> **Dataset items**:
☆ ☆ ☆
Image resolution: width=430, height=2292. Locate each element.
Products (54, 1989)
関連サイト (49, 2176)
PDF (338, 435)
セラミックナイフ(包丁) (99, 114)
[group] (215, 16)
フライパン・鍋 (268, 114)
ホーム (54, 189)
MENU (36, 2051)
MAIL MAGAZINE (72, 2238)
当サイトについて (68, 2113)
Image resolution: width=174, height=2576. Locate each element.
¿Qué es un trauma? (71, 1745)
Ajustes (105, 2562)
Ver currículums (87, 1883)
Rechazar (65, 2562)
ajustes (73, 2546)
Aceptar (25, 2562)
☆ ☆ ☆
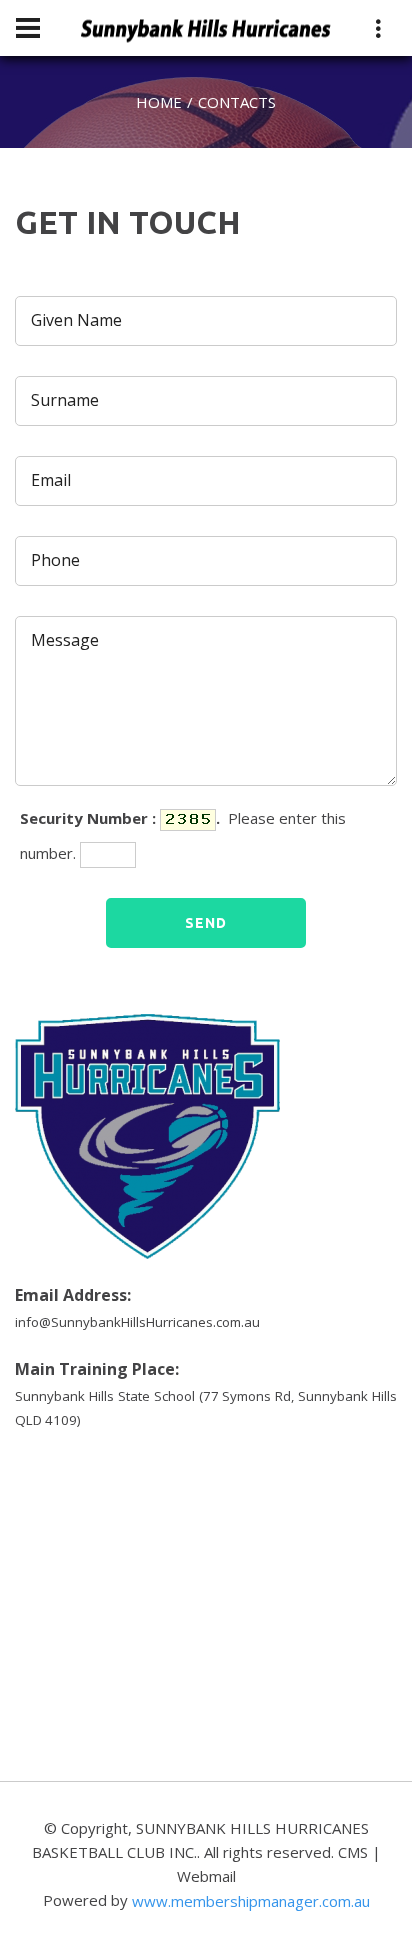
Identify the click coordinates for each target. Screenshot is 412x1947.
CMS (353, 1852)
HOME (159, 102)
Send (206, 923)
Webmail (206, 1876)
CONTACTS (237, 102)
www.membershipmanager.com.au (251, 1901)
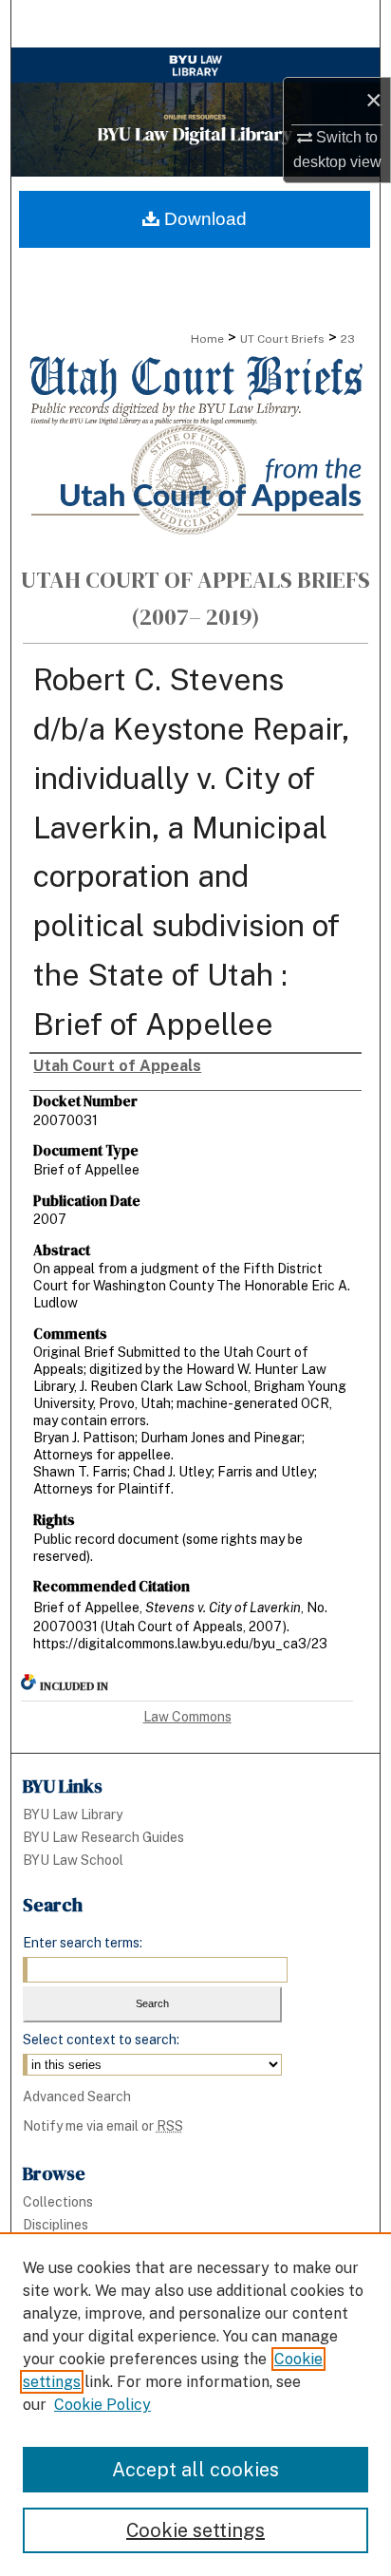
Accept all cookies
☆ ☆ ☆
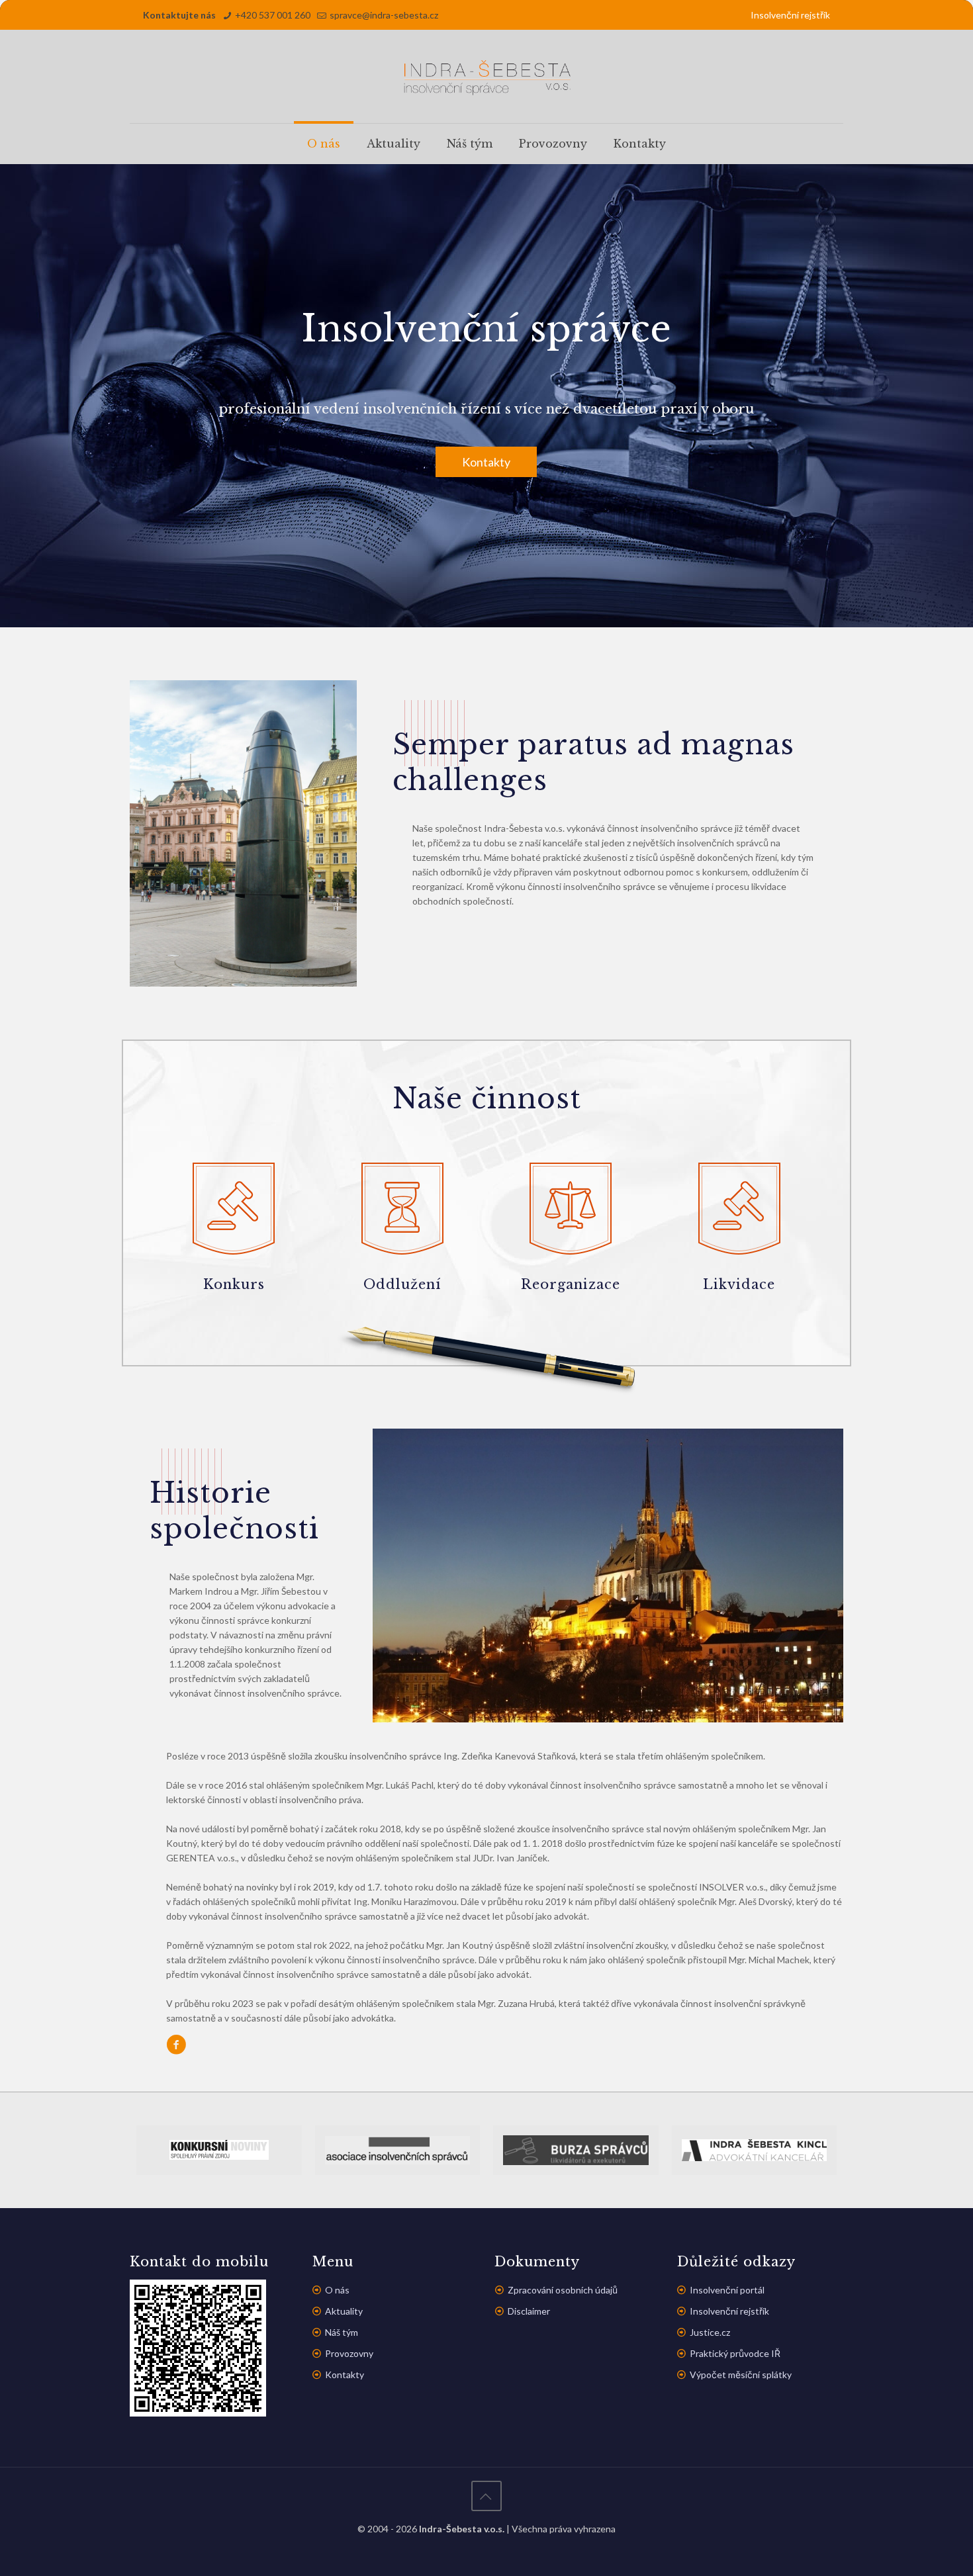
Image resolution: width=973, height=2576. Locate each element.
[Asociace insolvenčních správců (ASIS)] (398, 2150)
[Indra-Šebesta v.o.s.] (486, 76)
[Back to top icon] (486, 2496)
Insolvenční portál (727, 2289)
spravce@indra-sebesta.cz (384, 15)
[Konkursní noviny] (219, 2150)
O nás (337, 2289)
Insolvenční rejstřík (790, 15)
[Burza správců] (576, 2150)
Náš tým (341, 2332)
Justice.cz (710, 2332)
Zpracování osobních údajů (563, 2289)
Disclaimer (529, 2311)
☆ ☆ ☆
> **Problem details**:
Please reproduce, exactly as they appear above, the lines from the line containing "[Back to top icon] (486, 2496)" up to and including the line containing "Disclaimer (529, 2311)".

> **Reply to the task**:
[Back to top icon] (486, 2496)
Insolvenční portál (727, 2289)
spravce@indra-sebesta.cz (384, 15)
[Konkursní noviny] (219, 2150)
O nás (337, 2289)
Insolvenční rejstřík (790, 15)
[Burza správců] (576, 2150)
Náš tým (341, 2332)
Justice.cz (710, 2332)
Zpracování osobních údajů (563, 2289)
Disclaimer (529, 2311)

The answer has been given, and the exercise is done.